Last year brought a lot of uncertainties to the market. As a developer with more than 30 years of experience, we have been through a lot of ups and downs. Our government has tackled inflation as much as it can, however, supply and labour shortage issues still exist. More efforts are required to put towards supply and manpower issues, so that new construction developers can afford to build quality homes with better price for customers.

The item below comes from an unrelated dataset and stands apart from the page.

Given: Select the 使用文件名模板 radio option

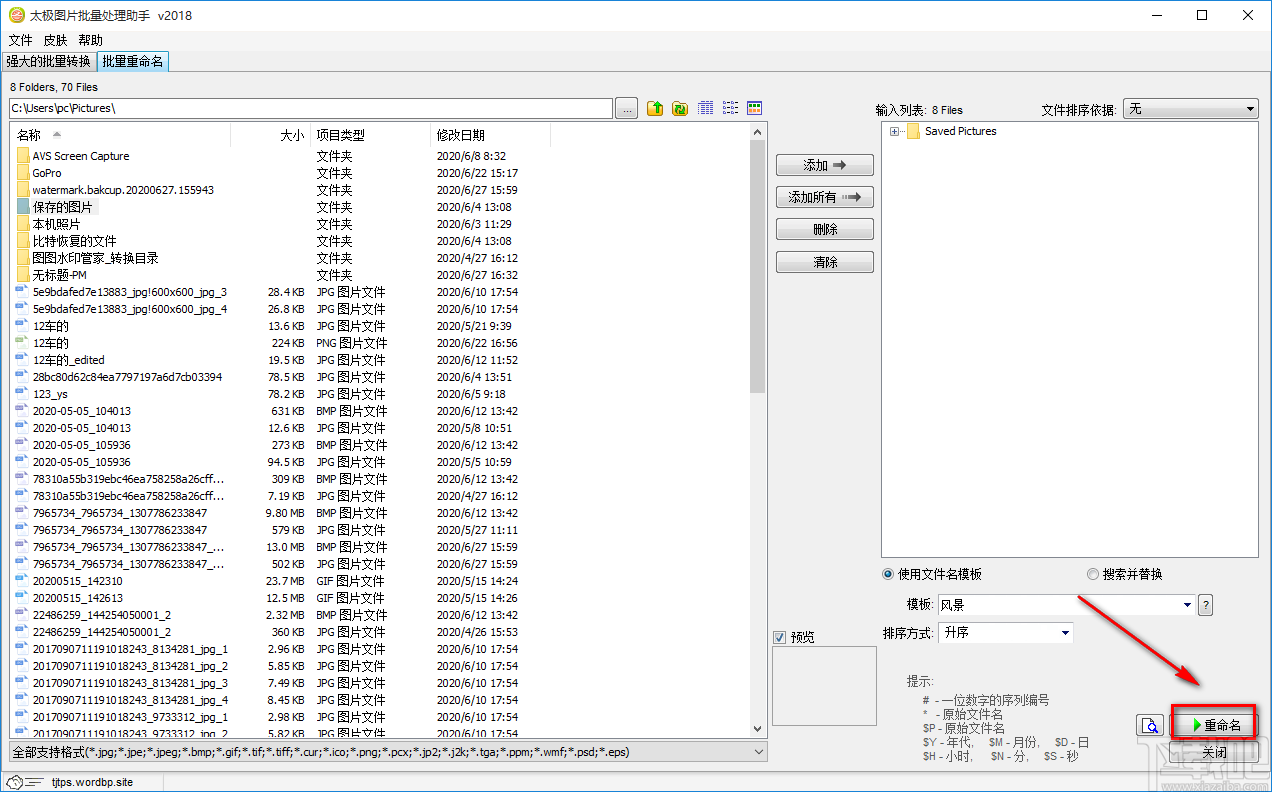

Ballantry has a positive expectation of 2023 GTA real estate market because its economy remains strong, which will attract more residents and new immigrants. Good locations, well-designed and good quality homes are still the main driving force behind this market. In 2023, Ballantry will continue to bring projects that are in good locations, with good value to our customers.

David Hill
Ballantry Homes



I predict that 2023 is the year of the return to normality. For example, we should see a return to the normalization of mortgage interest rates later in the year. The 10-year average is approximately 3.3 per cent, so anything around four per cent is reasonable. And when buying a pre-construction condo, closing typically occurs between 2.5 and five years later, when rates will have stabilized even more. However, with new immigration and rising construction costs, there will likely be upward pressure on prices, so buying sooner rather than later is wise.

Rental rates are extremely high – in some places, already up to an unprecedented $4 per sq. ft. – which is great news for investors. Plus, some developers are offering great incentives. Now is the time for buyers to jump in. Keep your eye on the prize and enjoy leisurely sales office visits without line-ups.

Debbie Cosic
CEO and Founder
In2ition Realty



This year brings great hope and possibilities for our industry to lead the way economically. At Baker Real Estate Inc., we’ve just completed our second strongest year since being founded in 1993. We have every reason to believe we will continue this momentum in 2023. This month, we are launching Olive Residences condominium at Yonge and Finch, and the response has been tremendous.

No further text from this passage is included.